- BRIEF -
Each line from the opening of the listing below through the line that contains "بولوكواني سيتي ضد ريتشاردز باي (85, 953)" is to be output exactly as written.
*-*-*
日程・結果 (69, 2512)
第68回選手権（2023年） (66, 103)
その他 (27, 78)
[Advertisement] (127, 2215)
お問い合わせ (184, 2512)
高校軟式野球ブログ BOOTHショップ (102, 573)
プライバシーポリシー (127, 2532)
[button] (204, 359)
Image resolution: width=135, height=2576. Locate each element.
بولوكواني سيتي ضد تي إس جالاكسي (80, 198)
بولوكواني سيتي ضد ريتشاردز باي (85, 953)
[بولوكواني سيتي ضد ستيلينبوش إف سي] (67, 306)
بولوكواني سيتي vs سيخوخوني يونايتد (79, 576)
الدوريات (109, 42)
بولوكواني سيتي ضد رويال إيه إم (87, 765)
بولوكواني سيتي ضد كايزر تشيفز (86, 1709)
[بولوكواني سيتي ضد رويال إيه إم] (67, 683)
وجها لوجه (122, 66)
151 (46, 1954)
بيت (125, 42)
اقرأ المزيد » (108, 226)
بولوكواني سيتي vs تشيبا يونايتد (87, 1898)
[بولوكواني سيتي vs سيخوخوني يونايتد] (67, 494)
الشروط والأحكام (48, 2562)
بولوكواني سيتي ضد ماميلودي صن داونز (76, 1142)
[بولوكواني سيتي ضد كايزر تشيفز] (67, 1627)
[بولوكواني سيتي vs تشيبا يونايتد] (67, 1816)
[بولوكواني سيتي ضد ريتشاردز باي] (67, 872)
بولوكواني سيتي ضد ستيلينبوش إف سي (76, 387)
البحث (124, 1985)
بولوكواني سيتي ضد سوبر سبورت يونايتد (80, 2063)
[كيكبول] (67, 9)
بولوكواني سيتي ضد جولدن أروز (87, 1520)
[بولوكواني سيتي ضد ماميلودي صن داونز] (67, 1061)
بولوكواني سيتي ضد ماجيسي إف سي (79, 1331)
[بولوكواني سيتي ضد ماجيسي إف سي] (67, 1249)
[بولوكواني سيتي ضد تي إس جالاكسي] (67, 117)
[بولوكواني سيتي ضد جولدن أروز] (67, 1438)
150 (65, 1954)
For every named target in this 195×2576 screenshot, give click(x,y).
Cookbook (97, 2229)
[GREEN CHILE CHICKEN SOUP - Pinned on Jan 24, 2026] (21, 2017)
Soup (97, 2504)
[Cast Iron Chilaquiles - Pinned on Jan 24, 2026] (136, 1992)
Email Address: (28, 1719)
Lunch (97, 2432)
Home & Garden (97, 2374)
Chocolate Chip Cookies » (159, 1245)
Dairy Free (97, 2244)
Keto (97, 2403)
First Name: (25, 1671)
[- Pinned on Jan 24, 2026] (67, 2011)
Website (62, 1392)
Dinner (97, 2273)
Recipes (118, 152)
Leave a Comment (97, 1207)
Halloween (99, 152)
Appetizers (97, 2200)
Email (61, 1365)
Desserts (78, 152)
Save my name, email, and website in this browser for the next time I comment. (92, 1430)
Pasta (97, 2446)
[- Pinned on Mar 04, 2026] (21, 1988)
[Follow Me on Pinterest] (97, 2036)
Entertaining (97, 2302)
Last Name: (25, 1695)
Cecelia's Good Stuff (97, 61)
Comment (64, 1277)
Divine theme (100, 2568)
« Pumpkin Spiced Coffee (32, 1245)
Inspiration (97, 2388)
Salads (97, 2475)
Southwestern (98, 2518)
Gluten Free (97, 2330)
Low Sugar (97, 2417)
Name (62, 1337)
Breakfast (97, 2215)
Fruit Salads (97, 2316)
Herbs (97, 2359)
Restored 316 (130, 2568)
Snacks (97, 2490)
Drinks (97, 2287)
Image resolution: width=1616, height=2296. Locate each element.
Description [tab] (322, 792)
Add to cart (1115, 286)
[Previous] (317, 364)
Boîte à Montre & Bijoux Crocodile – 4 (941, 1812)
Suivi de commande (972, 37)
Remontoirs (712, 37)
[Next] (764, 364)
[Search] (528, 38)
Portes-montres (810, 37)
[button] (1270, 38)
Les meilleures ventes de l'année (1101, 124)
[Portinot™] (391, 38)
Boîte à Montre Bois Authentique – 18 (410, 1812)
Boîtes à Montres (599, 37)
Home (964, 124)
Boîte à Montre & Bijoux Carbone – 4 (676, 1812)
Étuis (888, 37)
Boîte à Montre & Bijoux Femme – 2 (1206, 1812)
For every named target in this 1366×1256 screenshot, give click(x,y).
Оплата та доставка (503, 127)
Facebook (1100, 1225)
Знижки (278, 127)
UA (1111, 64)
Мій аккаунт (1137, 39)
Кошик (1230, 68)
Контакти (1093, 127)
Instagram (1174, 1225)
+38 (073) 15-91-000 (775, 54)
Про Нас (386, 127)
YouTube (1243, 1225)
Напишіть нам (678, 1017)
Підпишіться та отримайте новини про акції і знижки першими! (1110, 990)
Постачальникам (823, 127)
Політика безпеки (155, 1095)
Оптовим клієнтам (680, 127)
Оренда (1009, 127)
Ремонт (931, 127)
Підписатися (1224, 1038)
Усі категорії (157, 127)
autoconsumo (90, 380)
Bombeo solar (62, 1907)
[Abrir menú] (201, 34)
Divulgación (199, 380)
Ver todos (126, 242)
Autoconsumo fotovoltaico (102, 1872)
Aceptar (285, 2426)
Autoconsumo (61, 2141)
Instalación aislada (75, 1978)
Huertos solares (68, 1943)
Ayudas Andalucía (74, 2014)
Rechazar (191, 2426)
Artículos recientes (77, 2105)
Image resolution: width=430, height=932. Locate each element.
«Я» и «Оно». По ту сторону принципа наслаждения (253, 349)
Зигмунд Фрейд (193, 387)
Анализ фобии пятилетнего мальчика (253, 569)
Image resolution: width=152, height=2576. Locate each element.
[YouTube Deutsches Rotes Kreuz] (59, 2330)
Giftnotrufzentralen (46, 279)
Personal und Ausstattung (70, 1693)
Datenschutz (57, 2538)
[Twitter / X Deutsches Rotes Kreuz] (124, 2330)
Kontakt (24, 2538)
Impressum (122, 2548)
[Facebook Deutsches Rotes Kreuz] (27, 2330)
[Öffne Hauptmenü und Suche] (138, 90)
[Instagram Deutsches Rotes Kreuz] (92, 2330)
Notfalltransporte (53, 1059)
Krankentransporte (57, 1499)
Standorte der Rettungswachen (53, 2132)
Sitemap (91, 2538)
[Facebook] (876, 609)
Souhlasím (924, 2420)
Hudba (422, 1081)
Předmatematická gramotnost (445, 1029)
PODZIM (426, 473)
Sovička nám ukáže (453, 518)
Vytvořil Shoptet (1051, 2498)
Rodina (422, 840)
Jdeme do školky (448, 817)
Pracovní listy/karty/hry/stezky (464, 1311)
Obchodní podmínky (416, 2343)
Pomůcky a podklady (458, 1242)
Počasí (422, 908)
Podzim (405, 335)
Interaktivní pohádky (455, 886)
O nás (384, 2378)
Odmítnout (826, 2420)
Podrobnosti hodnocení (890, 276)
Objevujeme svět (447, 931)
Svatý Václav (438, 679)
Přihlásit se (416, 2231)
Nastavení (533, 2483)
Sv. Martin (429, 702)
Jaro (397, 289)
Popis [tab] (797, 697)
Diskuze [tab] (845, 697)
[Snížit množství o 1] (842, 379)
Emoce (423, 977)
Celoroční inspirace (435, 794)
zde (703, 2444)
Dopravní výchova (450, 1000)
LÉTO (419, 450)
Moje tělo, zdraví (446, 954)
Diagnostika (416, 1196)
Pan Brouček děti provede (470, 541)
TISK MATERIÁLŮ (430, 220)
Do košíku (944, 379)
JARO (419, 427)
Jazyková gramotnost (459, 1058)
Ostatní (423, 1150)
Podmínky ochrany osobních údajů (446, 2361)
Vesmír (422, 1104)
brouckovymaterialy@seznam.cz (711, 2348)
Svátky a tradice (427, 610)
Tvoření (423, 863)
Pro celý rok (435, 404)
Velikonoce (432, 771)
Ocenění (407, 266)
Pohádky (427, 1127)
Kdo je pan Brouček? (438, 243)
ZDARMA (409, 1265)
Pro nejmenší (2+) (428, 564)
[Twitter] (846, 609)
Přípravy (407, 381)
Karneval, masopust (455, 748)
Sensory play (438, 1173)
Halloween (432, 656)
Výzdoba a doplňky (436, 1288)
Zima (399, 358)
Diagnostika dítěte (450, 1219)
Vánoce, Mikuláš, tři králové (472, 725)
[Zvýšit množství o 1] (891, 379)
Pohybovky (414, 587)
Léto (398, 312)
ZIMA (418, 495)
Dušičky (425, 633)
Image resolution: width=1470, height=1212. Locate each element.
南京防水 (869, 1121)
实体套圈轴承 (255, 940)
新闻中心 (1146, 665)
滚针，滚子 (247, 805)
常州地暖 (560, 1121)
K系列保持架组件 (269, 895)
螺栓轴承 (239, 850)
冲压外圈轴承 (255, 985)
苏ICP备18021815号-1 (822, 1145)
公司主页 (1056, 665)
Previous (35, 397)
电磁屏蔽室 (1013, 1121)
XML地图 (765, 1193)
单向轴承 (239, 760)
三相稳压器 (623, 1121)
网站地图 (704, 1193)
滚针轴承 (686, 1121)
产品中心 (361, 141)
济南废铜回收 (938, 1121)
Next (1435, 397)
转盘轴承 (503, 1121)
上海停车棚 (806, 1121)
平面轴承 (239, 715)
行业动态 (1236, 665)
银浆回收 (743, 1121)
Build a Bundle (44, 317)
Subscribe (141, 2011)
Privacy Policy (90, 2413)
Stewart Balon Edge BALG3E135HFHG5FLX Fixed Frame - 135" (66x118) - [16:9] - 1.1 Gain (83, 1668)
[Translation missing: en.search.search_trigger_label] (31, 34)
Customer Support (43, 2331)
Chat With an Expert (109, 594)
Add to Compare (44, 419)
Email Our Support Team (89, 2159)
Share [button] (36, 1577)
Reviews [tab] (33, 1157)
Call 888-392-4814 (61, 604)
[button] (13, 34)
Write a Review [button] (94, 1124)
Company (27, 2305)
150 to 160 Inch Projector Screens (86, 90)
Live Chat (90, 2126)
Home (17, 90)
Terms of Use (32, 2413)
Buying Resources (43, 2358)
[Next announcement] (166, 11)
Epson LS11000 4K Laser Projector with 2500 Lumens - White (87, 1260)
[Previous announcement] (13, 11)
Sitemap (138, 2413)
*-*-*
- EXERCISE RESULT -
日程・結果 (69, 2512)
第68回選手権（2023年） (66, 103)
その他 (27, 78)
[Advertisement] (127, 2215)
お問い合わせ (184, 2512)
高校軟式野球ブログ BOOTHショップ (102, 573)
プライバシーポリシー (127, 2532)
[button] (204, 359)
Image resolution: width=135, height=2576. Locate each element.
بولوكواني سيتي ضد تي إس جالاكسي (80, 198)
بولوكواني سيتي ضد ريتشاردز باي (85, 953)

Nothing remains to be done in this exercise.